» **SOURCE EXTRACT**
- - - - - - -

We could see ash still prominent on Sólheimajökull Glacier, which was the second big stop on our excursion.  It was an entire blanket of ash, but it certainly made it look a mottled dark gray.

This glacier has receded dramatically over the last thirty years due to rising temperatures in Iceland due to climate change.  With all of the steam venting up through the earth's surface and volcanos erupting, my guess is that temperatures deep in the earth must have some impact on that, but many experts blame manmade global warming.

In any case, it is a fact that the glacier has been receding rapidly since 1995, with expert estimates at 50 meters per year.

Between 1970 and 1995, the glacier actually expanded by 400 meters, but from the 1930 until 1970, it receded 1,000 meters.  The video linked here describes what has been happening.  I recommend starting at 14 minutes in.


As the expert being interviewed acknowledges, melting of glaciers and warming would likely be positive in many ways for Iceland.




On this particular day, we were blessed with such a day as we arrived for lunch on our own in Vik, a small town near a black-sand beach.


Rather than going to one of the pricey restaurants --- all food in Iceland is expensive --- we went to the grocery store to buy a ready-made sandwich and soda for about $14.

We split that as we walked to the beach.


It was a beautiful day, but we wanted an afternoon coffee before boarding the bus, so after a few minutes, we headed back to a little cafe for a short break.



Still, I felt a bit sorry for our fellow excursionists who spent their lunch break indoors when we had seen such great beauty in Vik.


We drove to another even more dramatic black-sand beach not far away.

- - - - - - -

» **REQUIRED TASKS**
a: Decide whether each statement agrees with the Iceland travel passage: (i) Sólheimajökull Glacier grew by 400 meters between 1970 and 1995; (ii) lunch in Vik was bought at one of the pricey restaurants; (iii) experts estimate the glacier has receded about 50 meters per year since 1995. For each, answer yes or no and quote the deciding words.
b: Print the Iceland travel passage between "Rather than going" and "to the beach.", inclusive.
The listing has no connection to the Iceland travel passage.

- - - - - - -

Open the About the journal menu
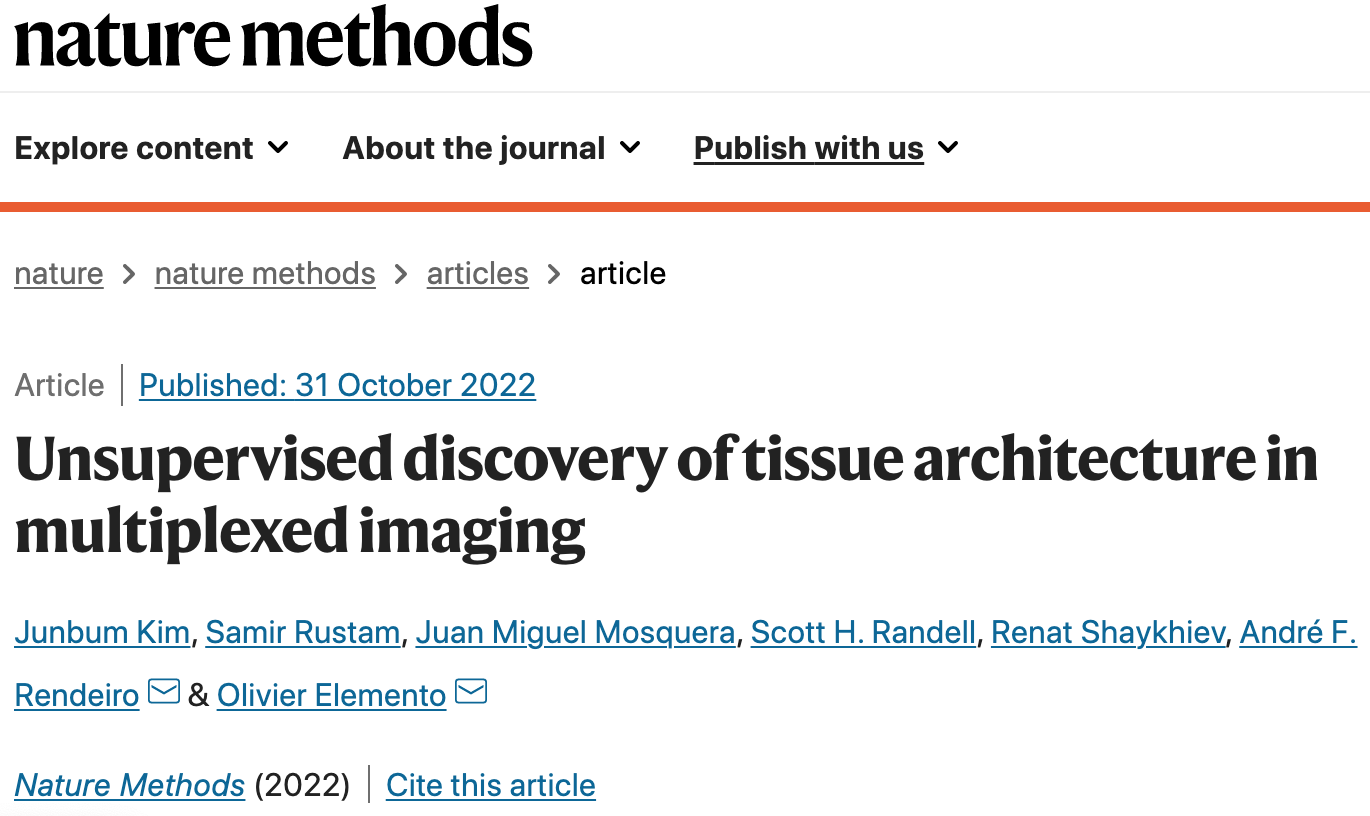[492, 148]
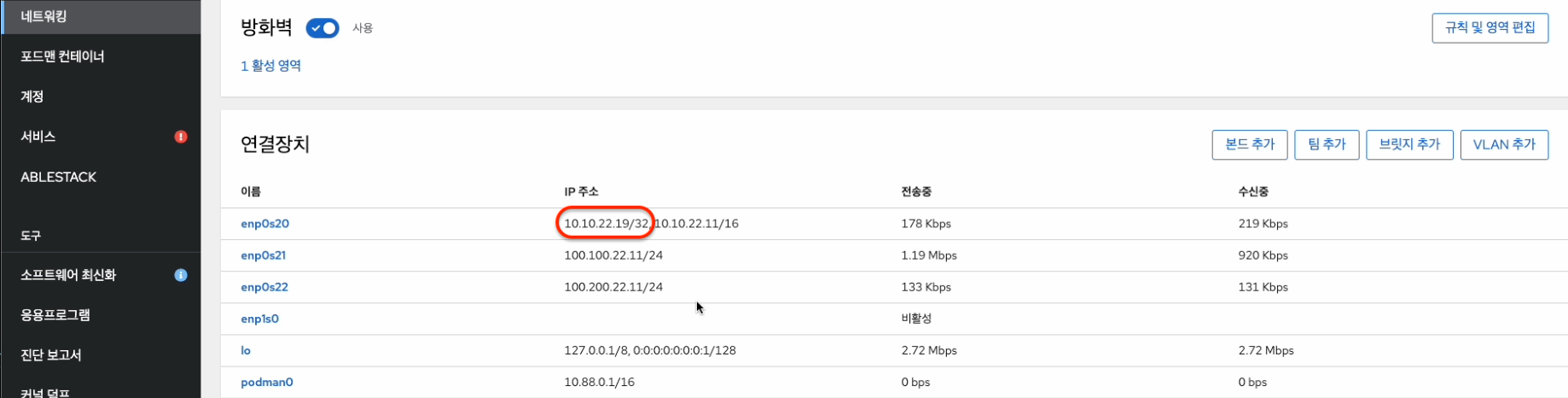This screenshot has width=1568, height=398.
Task: Select ABLESTACK in the sidebar
Action: [59, 177]
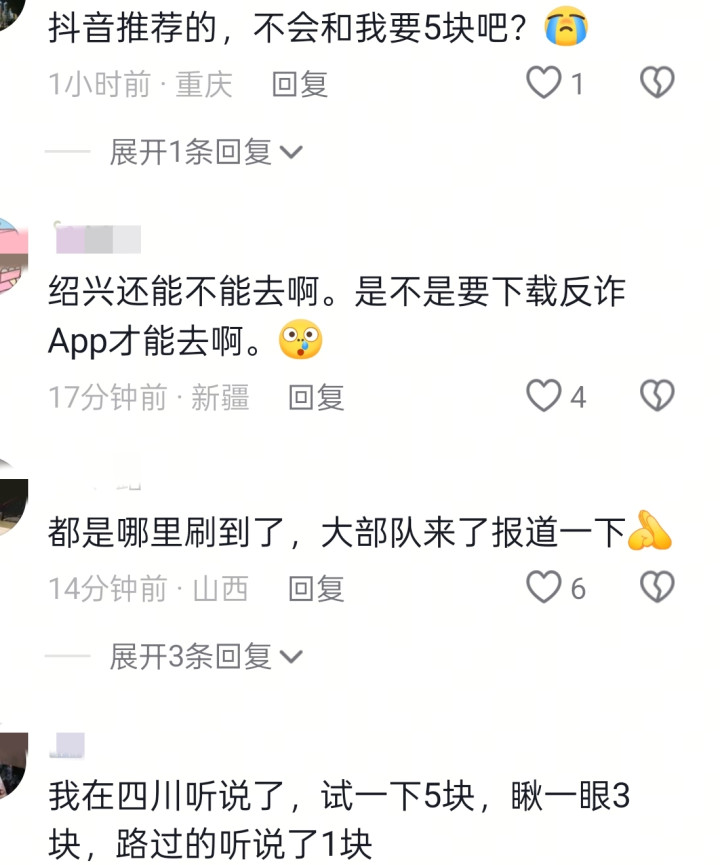Tap the crying emoji in the first comment
Viewport: 720px width, 865px height.
click(x=566, y=26)
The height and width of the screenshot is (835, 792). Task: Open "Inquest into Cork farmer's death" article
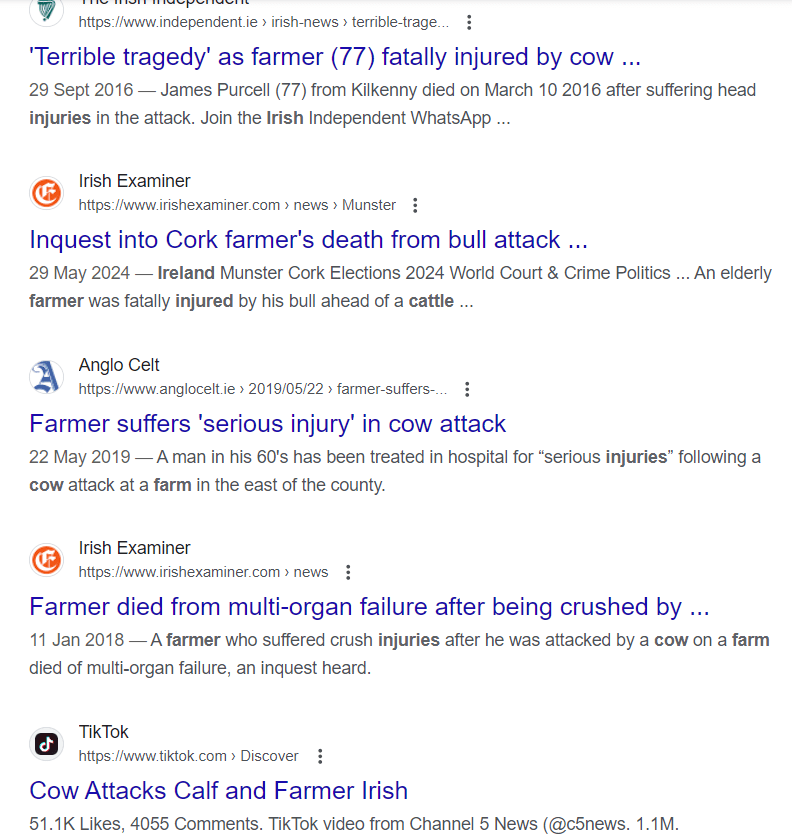tap(308, 240)

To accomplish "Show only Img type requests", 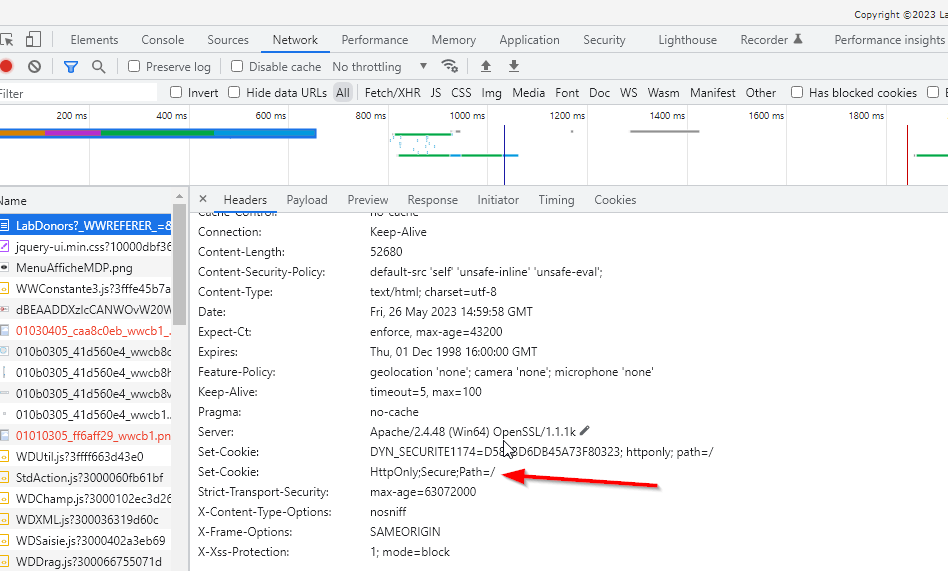I will pyautogui.click(x=491, y=93).
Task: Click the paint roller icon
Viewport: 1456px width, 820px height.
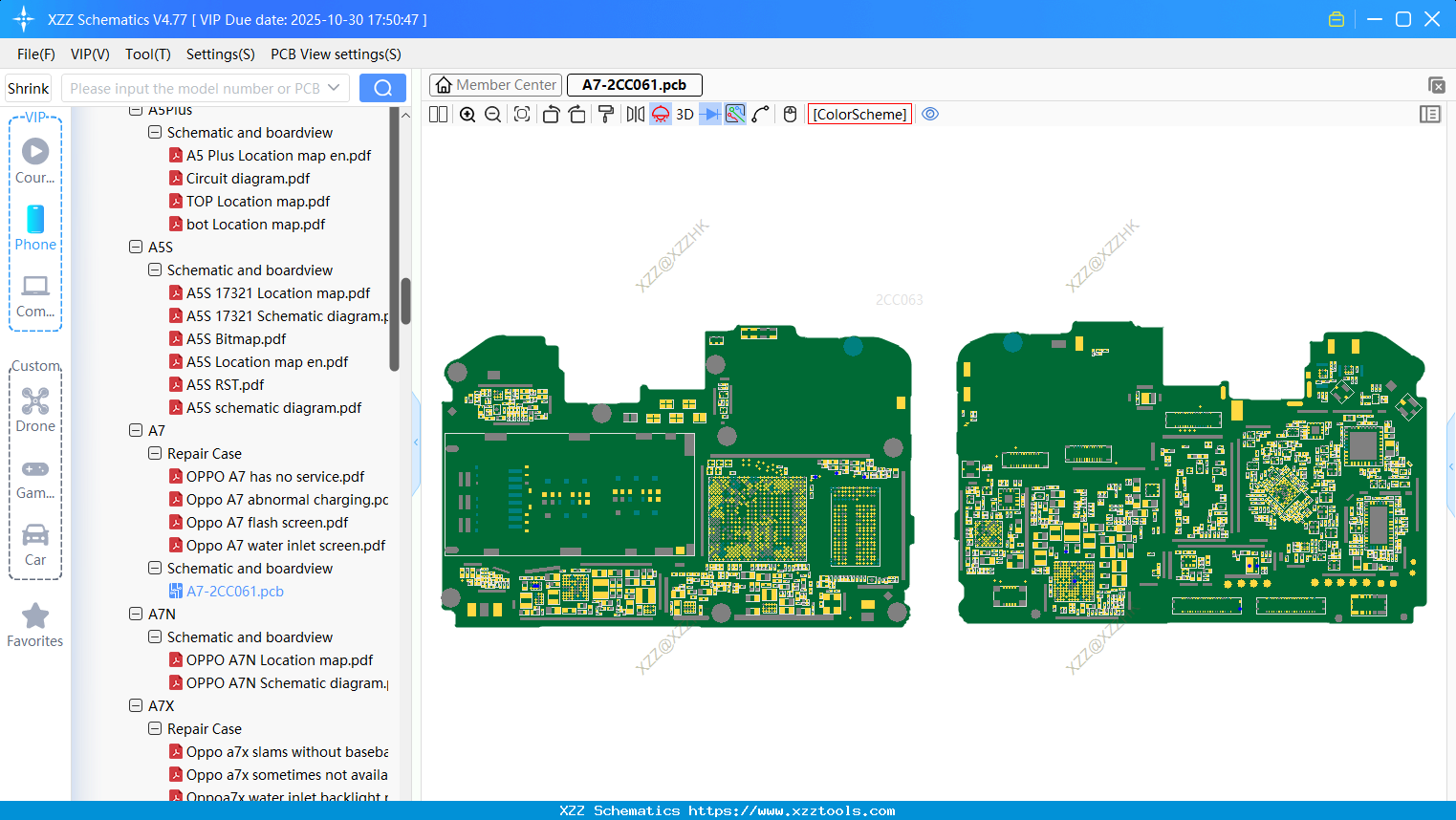Action: coord(606,115)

- - - - - - -

» **SOLVED TASKS**
a:
(i) Yes: "Between 1970 and 1995, the glacier actually expanded by 400 meters"
(ii) No: "Rather than going to one of the pricey restaurants --- all food in Iceland is expensive --- we went to the grocery store to buy a ready-made sandwich and soda for about $14."
(iii) Yes: "it is a fact that the glacier has been receding rapidly since 1995, with expert estimates at 50 meters per year."

b:
Rather than going to one of the pricey restaurants --- all food in Iceland is expensive --- we went to the grocery store to buy a ready-made sandwich and soda for about $14.

We split that as we walked to the beach.